* [What the exercise asks]
Pick out every line of the entries below where "computer" occurs, and copy those lines.

* [Information supplied]
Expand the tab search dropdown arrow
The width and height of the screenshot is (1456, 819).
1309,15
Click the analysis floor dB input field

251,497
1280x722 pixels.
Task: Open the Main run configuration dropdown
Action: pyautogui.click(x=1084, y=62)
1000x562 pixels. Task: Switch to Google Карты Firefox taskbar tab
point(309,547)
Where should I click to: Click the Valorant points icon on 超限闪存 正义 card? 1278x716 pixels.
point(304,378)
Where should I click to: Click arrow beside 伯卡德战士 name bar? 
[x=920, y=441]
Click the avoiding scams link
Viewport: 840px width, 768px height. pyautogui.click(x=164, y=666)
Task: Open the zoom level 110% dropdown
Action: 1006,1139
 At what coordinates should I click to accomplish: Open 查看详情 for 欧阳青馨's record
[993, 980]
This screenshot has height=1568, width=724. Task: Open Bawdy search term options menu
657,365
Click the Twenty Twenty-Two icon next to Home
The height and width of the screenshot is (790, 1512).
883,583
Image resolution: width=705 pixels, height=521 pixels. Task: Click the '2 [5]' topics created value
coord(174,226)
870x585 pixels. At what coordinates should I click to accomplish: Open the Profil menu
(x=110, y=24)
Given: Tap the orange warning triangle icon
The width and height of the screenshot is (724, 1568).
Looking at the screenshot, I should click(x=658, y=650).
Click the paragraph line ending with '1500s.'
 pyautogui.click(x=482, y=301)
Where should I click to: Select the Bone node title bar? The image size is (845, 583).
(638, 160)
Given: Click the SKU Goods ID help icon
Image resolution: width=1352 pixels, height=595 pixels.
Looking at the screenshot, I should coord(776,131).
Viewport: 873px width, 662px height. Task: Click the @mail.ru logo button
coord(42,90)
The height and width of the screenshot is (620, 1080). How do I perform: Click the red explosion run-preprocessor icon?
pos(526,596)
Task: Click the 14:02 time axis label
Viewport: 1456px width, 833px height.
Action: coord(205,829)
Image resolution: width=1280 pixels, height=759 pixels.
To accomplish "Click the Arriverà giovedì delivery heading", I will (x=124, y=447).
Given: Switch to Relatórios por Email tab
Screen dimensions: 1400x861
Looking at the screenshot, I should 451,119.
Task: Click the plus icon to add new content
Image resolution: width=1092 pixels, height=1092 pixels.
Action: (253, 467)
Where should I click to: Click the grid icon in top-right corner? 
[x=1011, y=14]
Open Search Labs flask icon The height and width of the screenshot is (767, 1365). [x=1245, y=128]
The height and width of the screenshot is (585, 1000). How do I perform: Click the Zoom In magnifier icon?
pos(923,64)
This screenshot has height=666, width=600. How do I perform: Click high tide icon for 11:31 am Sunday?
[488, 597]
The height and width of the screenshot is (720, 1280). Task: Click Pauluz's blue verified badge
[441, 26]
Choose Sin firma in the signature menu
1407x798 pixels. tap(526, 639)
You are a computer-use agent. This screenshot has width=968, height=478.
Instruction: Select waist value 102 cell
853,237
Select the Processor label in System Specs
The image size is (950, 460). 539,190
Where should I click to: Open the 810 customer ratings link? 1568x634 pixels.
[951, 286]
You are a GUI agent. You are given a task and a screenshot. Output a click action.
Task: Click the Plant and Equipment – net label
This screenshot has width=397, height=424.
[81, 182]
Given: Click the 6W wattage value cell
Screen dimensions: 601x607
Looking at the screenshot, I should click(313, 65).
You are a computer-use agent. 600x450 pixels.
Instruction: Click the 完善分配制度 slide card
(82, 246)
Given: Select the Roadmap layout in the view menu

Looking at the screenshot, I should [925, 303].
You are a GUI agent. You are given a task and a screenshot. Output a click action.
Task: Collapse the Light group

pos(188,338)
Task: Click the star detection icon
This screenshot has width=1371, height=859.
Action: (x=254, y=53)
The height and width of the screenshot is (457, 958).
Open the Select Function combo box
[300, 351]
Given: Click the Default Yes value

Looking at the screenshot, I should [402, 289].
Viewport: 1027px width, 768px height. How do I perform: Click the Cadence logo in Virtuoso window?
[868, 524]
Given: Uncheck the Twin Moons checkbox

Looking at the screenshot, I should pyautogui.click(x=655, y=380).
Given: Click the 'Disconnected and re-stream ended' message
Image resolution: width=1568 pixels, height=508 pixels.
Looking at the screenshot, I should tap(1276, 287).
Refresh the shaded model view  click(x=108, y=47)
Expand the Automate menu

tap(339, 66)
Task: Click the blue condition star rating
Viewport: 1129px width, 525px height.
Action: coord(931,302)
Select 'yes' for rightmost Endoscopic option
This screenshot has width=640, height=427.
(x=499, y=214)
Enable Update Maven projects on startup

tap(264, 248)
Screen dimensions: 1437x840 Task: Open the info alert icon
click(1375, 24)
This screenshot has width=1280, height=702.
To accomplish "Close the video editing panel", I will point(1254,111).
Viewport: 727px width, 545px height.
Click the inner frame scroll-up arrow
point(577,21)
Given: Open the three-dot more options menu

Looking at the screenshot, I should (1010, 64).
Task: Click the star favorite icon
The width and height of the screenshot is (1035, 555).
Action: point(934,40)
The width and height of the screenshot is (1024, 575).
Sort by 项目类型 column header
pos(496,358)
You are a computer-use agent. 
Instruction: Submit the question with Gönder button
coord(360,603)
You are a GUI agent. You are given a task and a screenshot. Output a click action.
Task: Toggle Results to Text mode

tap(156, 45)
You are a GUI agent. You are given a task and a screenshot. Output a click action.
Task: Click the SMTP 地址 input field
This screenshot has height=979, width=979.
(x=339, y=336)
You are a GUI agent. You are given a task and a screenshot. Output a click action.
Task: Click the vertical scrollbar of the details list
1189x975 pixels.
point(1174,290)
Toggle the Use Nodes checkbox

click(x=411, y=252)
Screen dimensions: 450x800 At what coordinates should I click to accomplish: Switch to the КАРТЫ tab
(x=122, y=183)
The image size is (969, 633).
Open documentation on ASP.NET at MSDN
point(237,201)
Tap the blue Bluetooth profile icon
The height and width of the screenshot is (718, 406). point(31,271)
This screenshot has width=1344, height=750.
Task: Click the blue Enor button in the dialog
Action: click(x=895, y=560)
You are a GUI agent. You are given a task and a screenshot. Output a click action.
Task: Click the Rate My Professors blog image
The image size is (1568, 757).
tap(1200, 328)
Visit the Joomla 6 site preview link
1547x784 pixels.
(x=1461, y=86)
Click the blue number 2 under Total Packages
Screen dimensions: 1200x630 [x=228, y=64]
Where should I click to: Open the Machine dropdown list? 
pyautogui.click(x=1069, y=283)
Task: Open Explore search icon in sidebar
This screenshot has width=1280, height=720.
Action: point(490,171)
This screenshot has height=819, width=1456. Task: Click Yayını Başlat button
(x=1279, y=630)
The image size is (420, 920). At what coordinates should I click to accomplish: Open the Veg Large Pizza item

* [The completed task]
You are a computer-use agent. This screenshot has width=968, height=478.
You are a computer-use agent. 600x450 pixels.
You are a computer-use agent. 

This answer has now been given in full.